I requested SAN statistics, but these didn’t show the jump in response times that I was expecting to see. In fact, the SAN reported better response times during the poor performance periods, and it couldn’t separate writes from reads. It appeared that finding the cause from SAN statistics was not an option.
There were a number of Oracle databases using the same SAN, on multiple servers so I gathered sar and Statspack (or AWR for 10g), data for them, eg:
set pagesize 5000 set numwidth 15 select a.snap_time, b.TIME_WAITED_MICRO,total_waits from STATS$SNAPSHOT a, STATS$SYSTEM_EVENT b where a.SNAP_ID=b.snap_id and b.event='log file parallel write' order by 1 /
This data showed that all of the databases using the same SAN had slower response times on Mondays, during the same 14 hour period.

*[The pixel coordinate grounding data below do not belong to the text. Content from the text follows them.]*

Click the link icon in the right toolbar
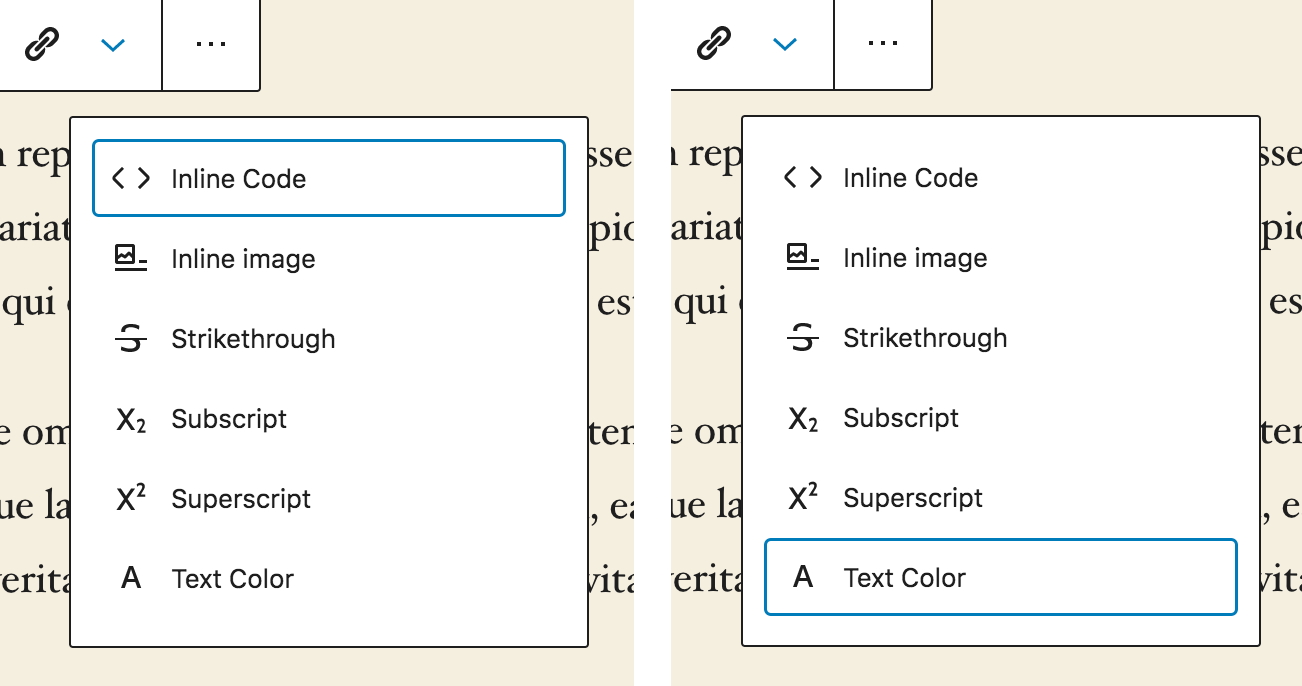This screenshot has width=1302, height=686. [x=714, y=44]
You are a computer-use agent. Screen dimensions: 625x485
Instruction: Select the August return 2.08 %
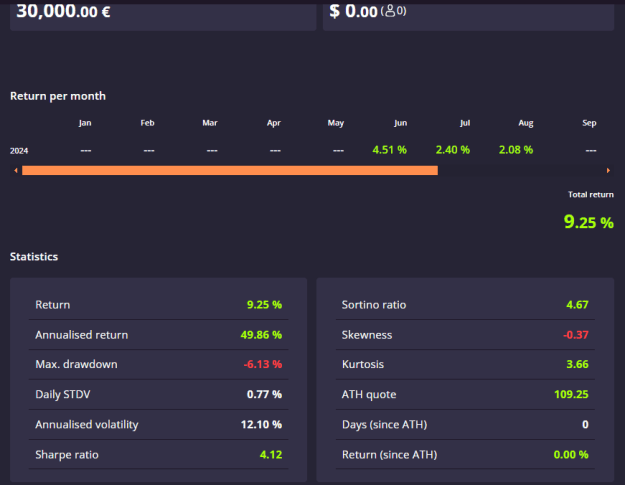click(x=516, y=150)
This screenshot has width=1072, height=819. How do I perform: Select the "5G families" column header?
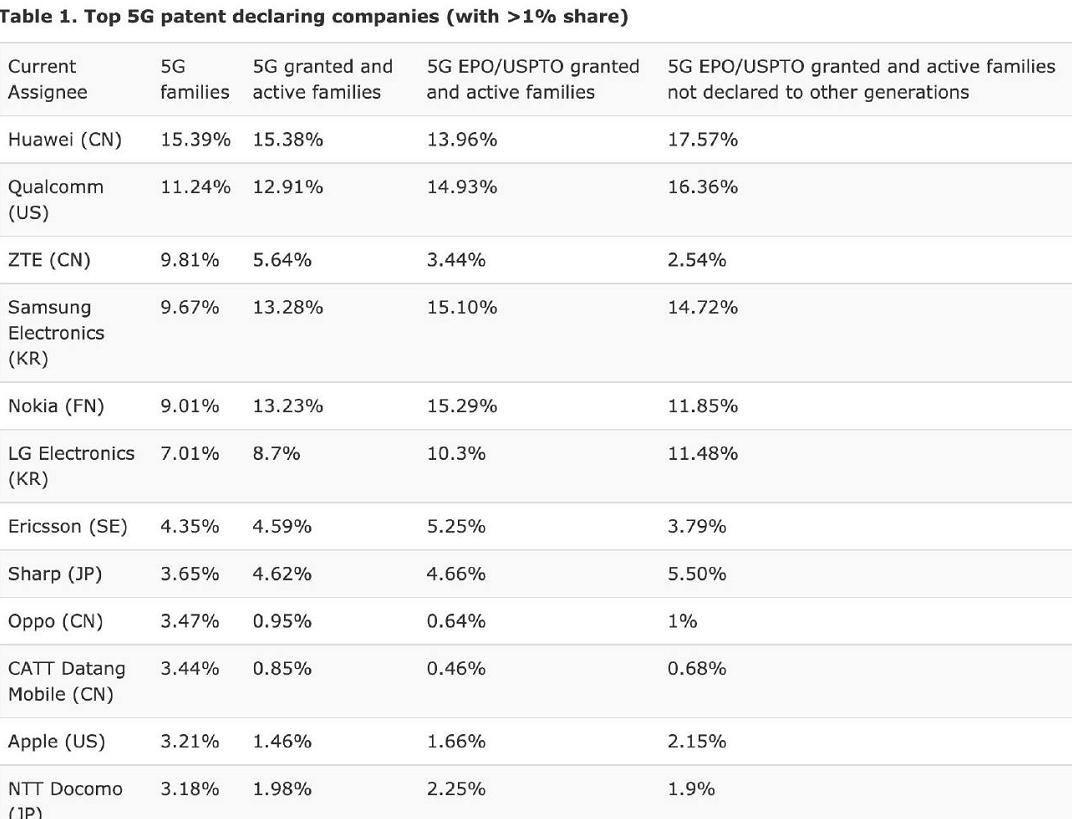click(x=194, y=79)
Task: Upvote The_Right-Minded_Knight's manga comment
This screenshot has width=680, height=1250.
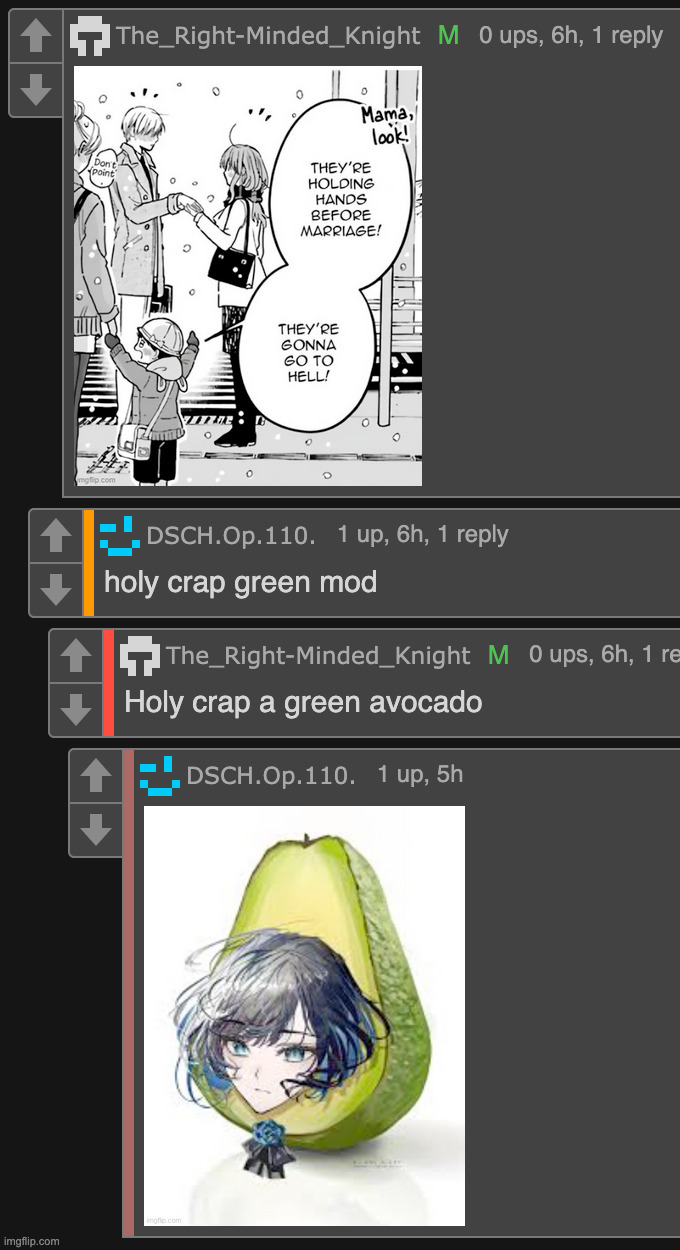Action: click(36, 37)
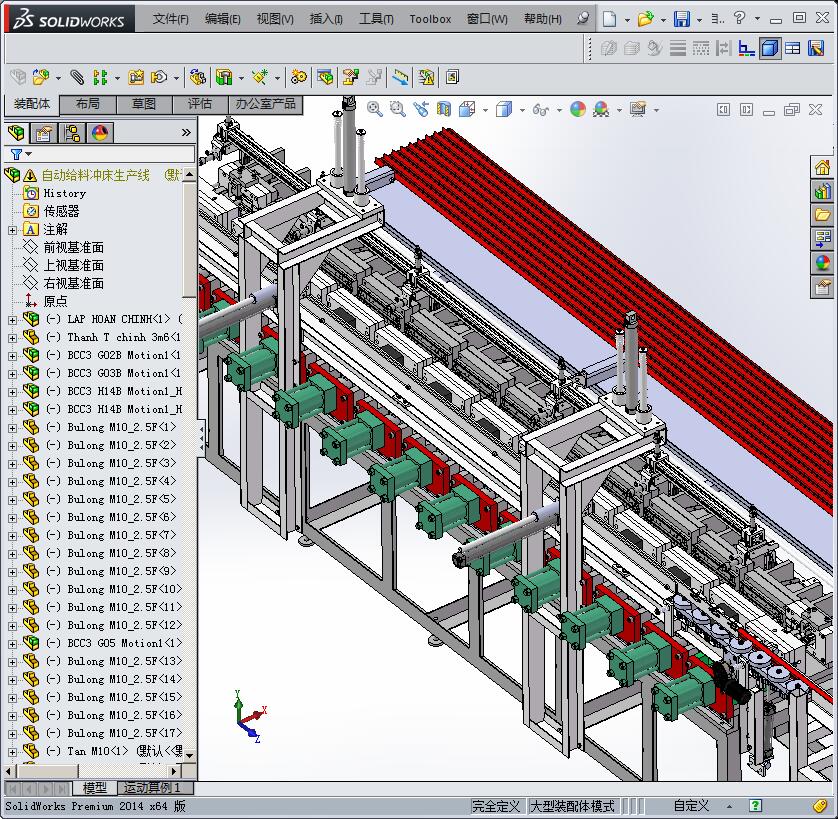Expand the LAP HOAN CHINH<1> component

pyautogui.click(x=12, y=320)
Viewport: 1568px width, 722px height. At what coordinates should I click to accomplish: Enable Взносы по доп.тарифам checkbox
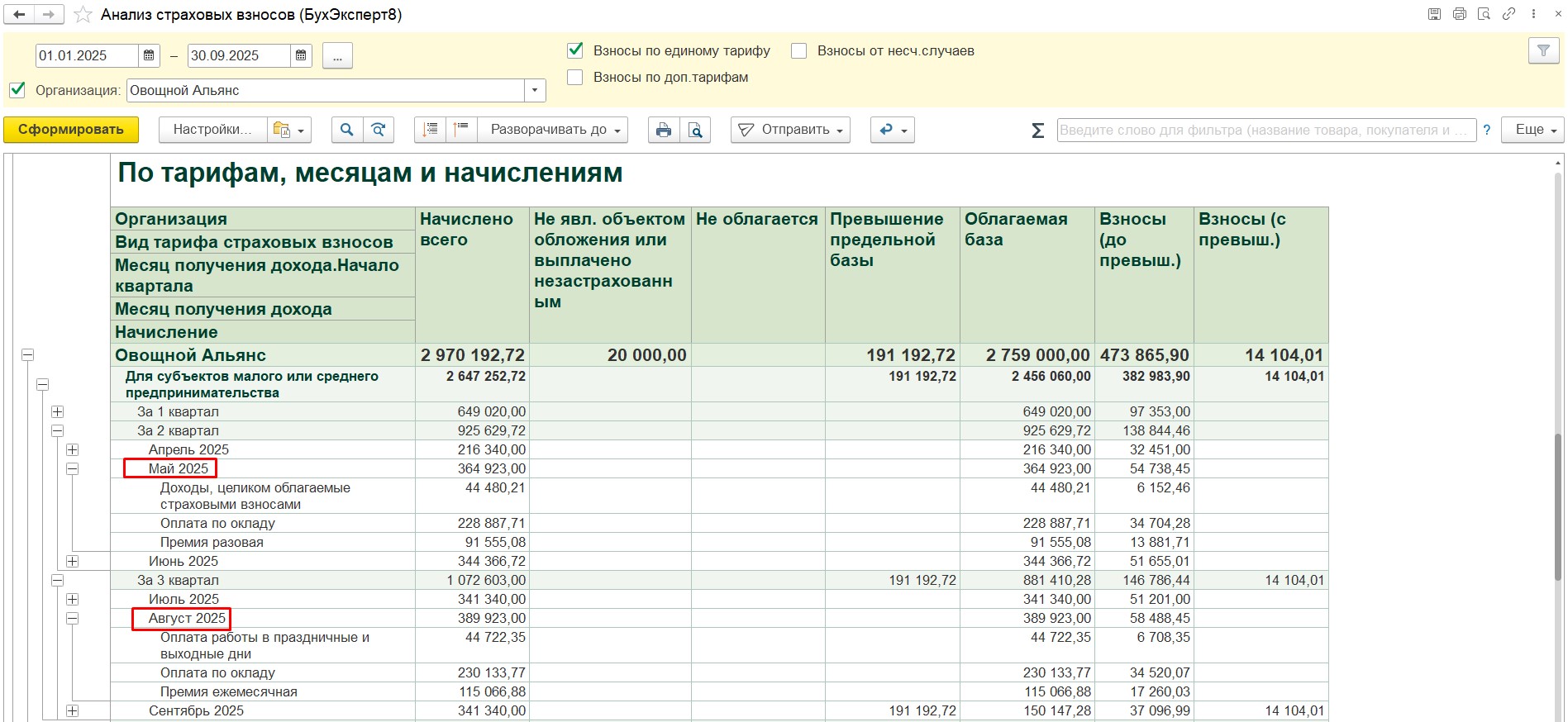[575, 77]
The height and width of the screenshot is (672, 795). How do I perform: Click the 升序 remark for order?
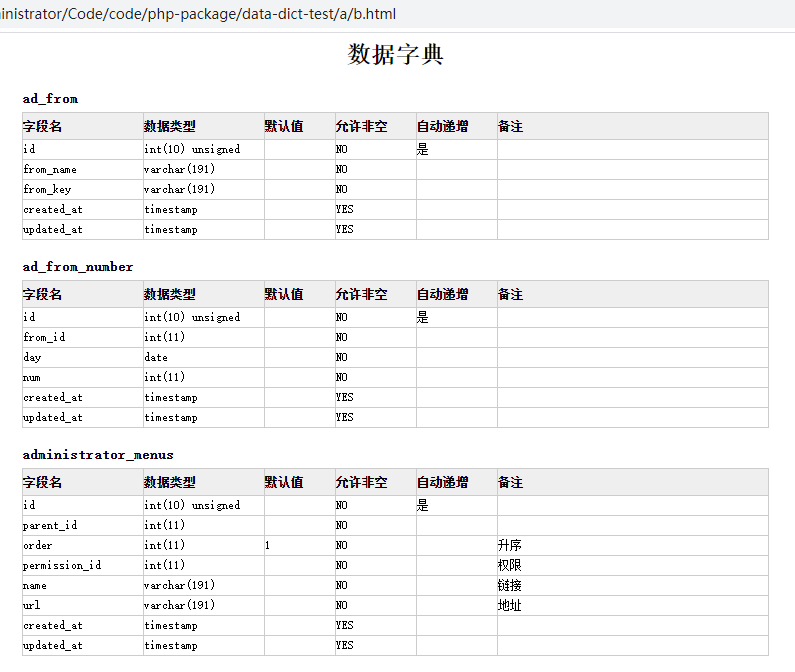510,545
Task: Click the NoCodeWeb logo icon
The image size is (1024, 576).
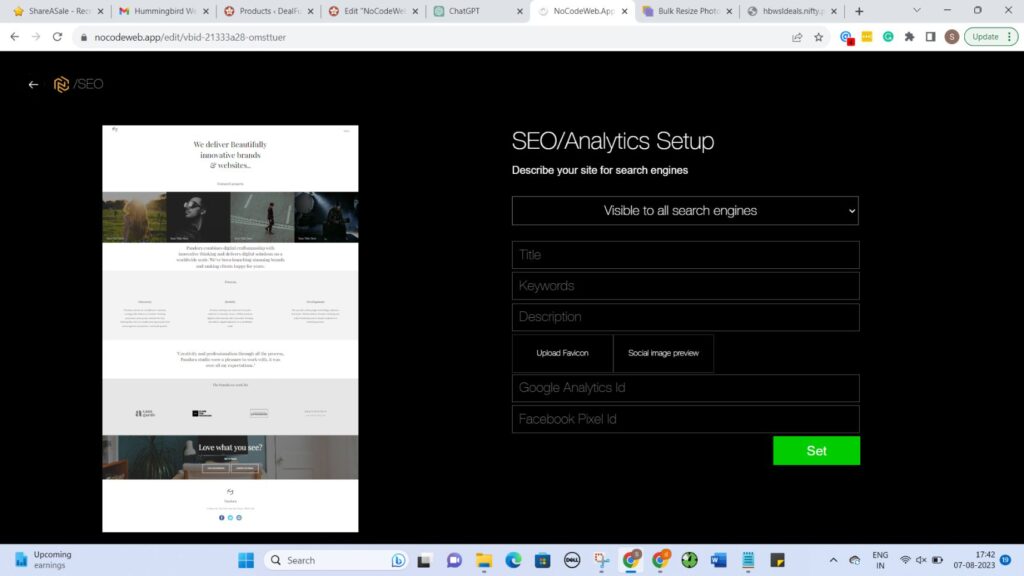Action: click(x=60, y=84)
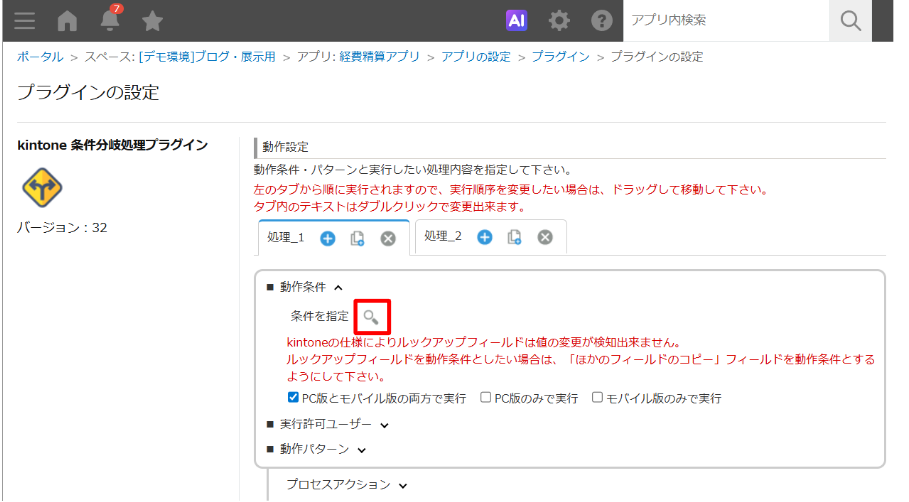The height and width of the screenshot is (502, 909).
Task: Open settings gear in header
Action: tap(559, 21)
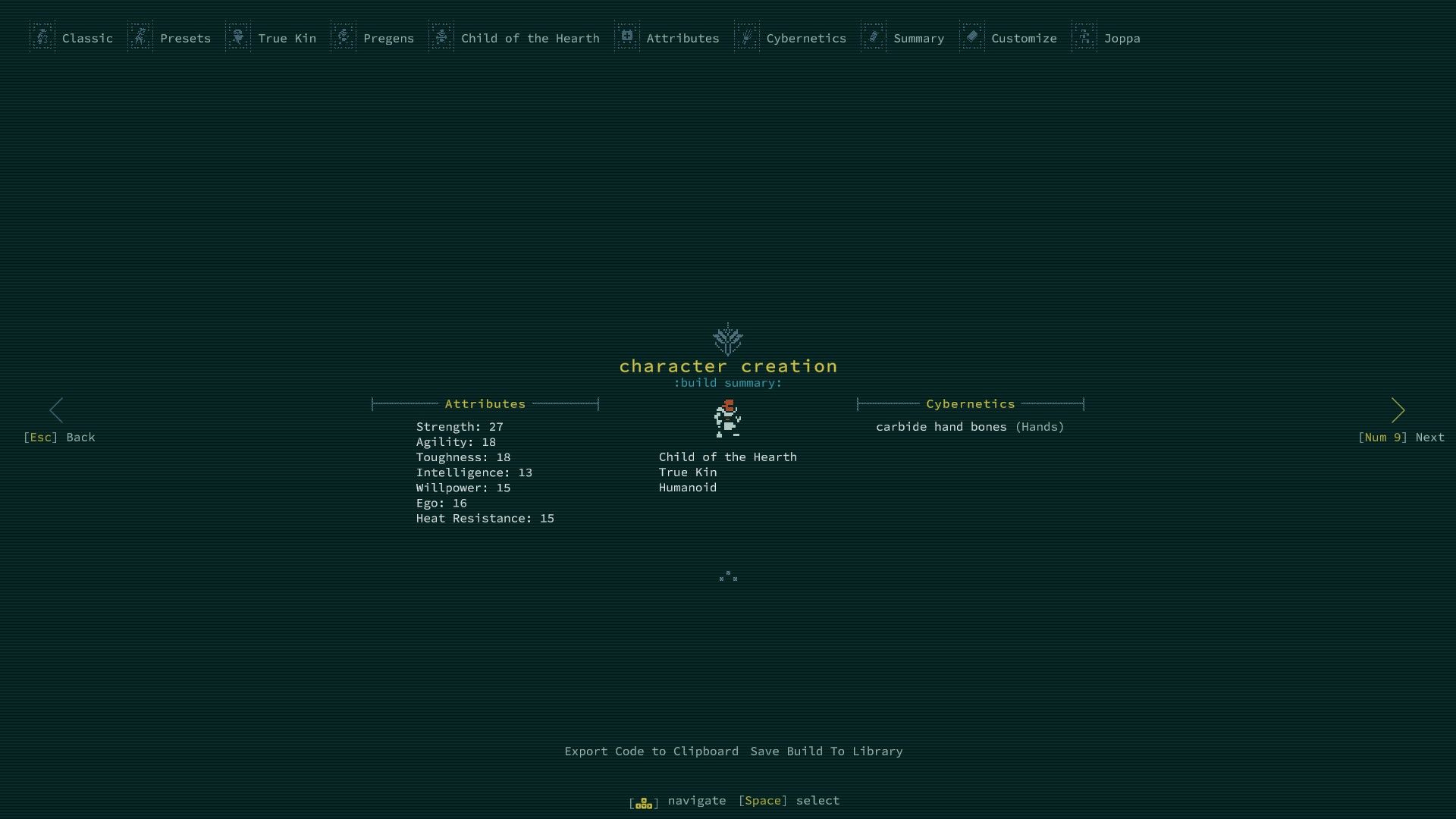Open the True Kin selection icon
Viewport: 1456px width, 819px height.
pyautogui.click(x=240, y=37)
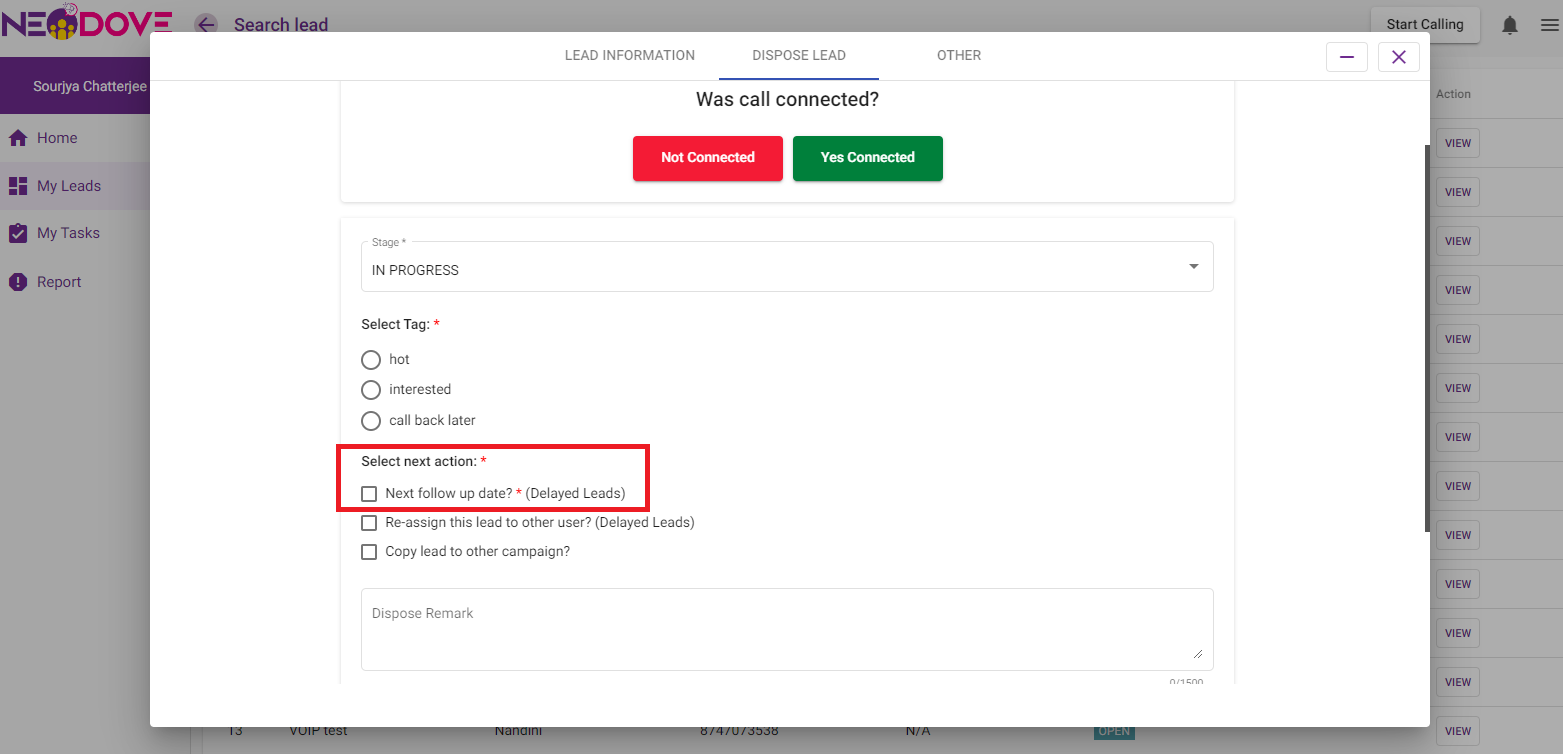This screenshot has height=754, width=1563.
Task: Select the interested tag option
Action: (x=371, y=390)
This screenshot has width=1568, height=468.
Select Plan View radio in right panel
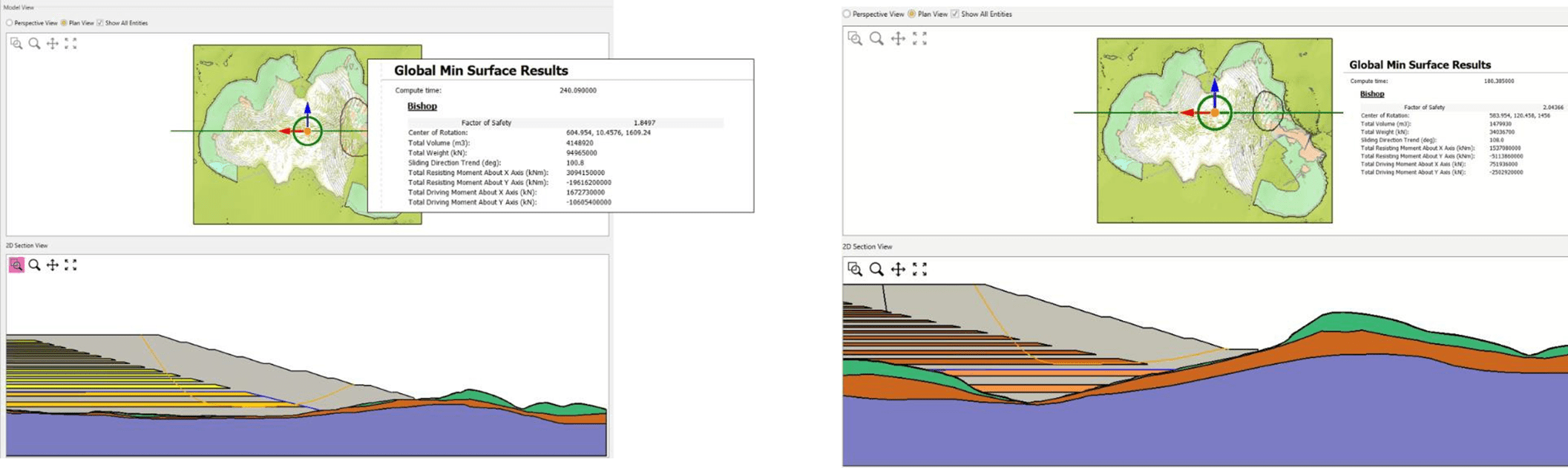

Using sar -b and sar -u I could see that during the period of poor performance, there was a matching high amount of waiting for physical I/O (non-buffered). There was no virtual memory paging, and the databases didn’t use direct I/O of any kind, so this was unexpected.
By watching the running processes on the box at the time the performance started going bad each Monday, I found that the a process called scc (system configuration collector) was running for the same 14 hour period. It turns out that it was looping and running the format command repeatedly for hours, on a server with a thousand partitions/disk devices. This activity must have slowed the SAN down enough to cause the response problems!
The scc script was rescheduled for Sundays and a code fix was suggested.
The important things in this investigation were:
- Using historical information to create a baseline of normal performance for comparison.
- Understanding that tweaking the database was not going to help when the disk write times varied by a factor of up to 1000, even if the general opinion is that the database must be at fault.
- The format command can have an impact on SAN performance if there are many devices.